When you take the cheese out of the wooden container it is wrapped in white paper, just like cow’s milk Brie. Upon removing the paper it looks and feels like cow’s milk Brie. I let it stand for an hour to come to room temperature. I’ve learned that cheese almost always tastes its best when at room temperature. When I cut into the cheese it looked like the cow’s milk Brie I was used to, only a bit firmer.

Upon tasting it, I could not help myself from comparing it to cow’s milk Brie. There was more similarity than difference. It was milder and different, but not in a bad way.

The tasting was a bit anticlimactic for me. I’m going to have to do some side by side tasting with another goat Brie, or a cow’s milk Brie to really figure this goat Brie thing out. I didn’t love it nor did I dislike it.

I’m stuck with indifference on this Goat’s Milk Brie for the time being.

What exactly is an Artisanal Cheese?

Canadian Artisnal Cheese by Gurth PrettyI don’t own this book nor have I read this book … yet. But I have developed an understanding of what Artisinal cheese is and that makes me want to read this book soon.

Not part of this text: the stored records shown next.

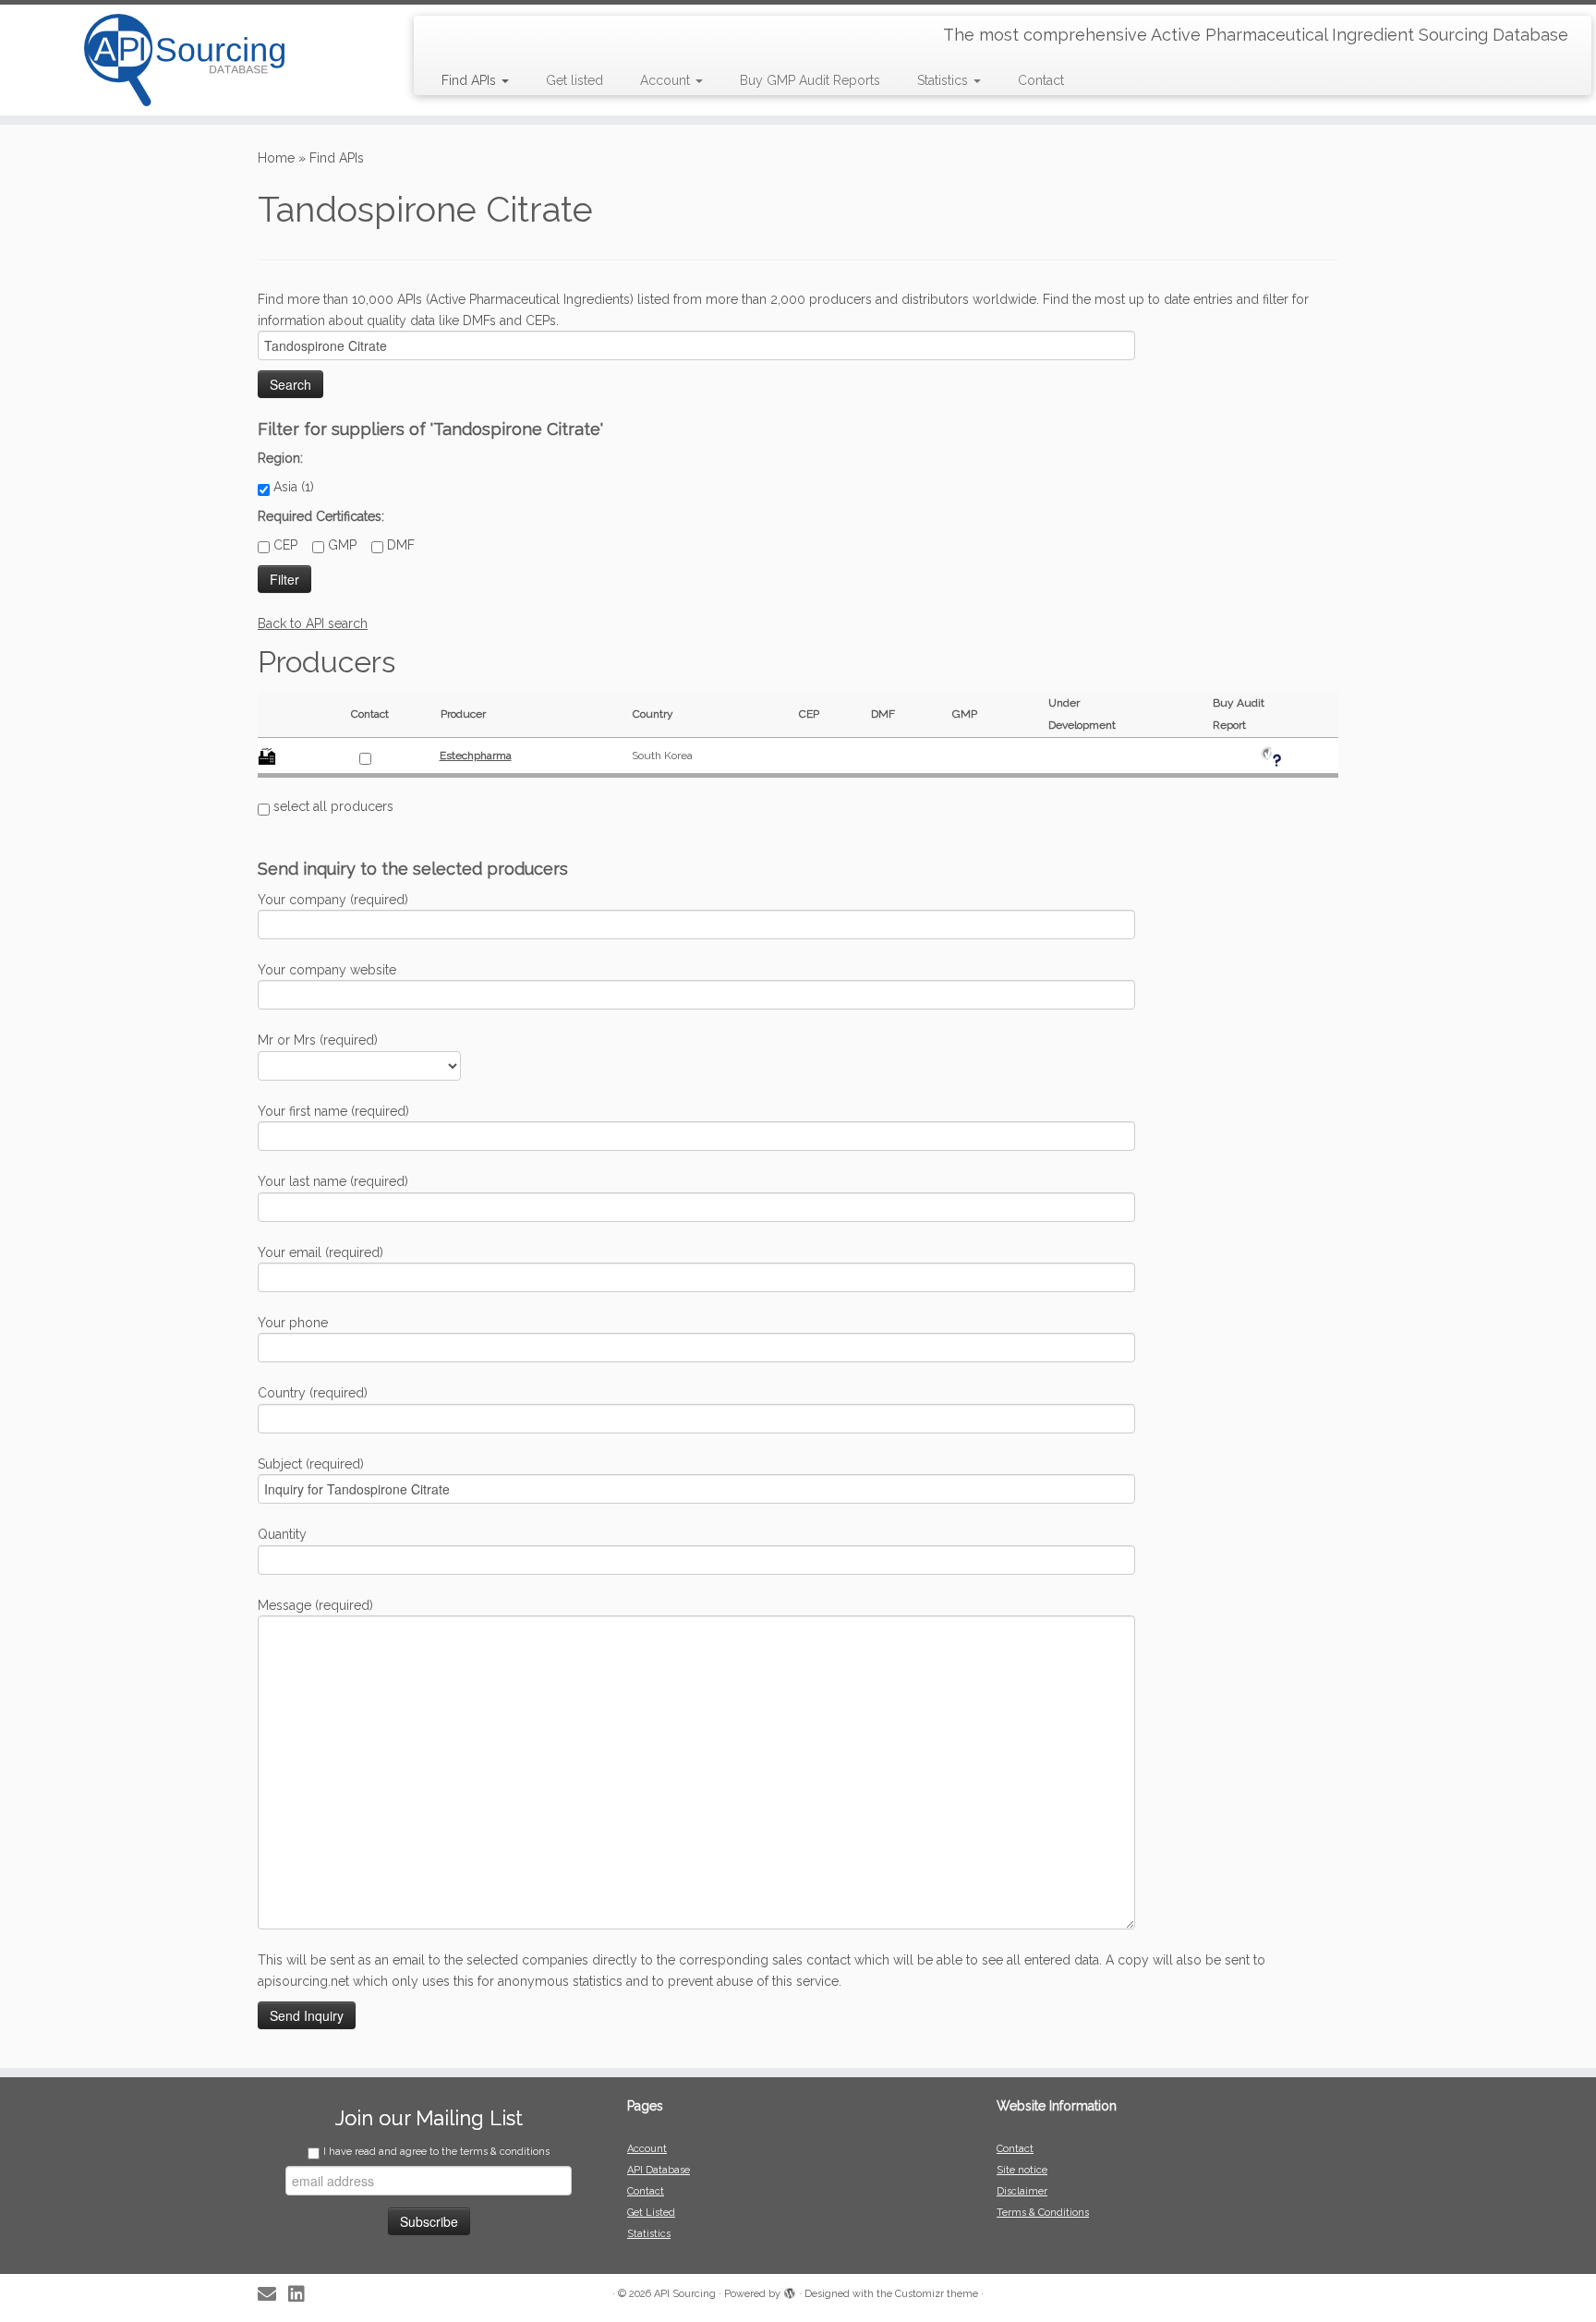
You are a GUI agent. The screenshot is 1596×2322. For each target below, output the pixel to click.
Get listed (574, 80)
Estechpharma (476, 755)
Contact (1041, 80)
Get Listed (651, 2213)
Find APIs (470, 80)
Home (276, 158)
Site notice (1022, 2170)
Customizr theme (936, 2294)
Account (667, 80)
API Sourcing (685, 2294)
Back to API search (313, 623)
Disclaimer (1022, 2191)
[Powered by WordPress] (789, 2290)
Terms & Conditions (1043, 2213)
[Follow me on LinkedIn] (302, 2294)
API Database (658, 2170)
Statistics (944, 80)
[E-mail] (273, 2294)
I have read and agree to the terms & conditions (436, 2152)
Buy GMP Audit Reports (810, 80)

Over time, I am trying to peel away the mystery and misconceptions of the cheese world by listening, learning and researching.

It wasn’t too long ago that I had no idea what Artisan, or Artisanal, cheese was. I thought it was a brand … don’t laugh. As the brand idea began to dissolve I surmised that Artisan described a cheese that was aged a very long time, like cognac, to give it that extra special flavor.

So now, as I begin to figure things out, and learn the vocabulary of the cheese world, I feel compelled to share. If you already know this stuff, bare with me. I’m catching up.

Artisan cheese is hand made versus manufactured or mass produced. It is cheese made in limited quantity with passion, skill and love by an accomplished cheesemaker. Like most things, when a person puts his best into his craft the result is superior. The Artisan cheeses, in theory, are more interesting, complex and exciting. The cheesemaker can get creative with his recipe, methods and aging to accomplish a more robust and flavorful result.

Farmstead cheese is an Artisnal cheese that is made using the milk from the cheesemaker’s own herd of animals.

The thing I find most intriguing about Artisan cheese is that behind each cheese is a person, and a story.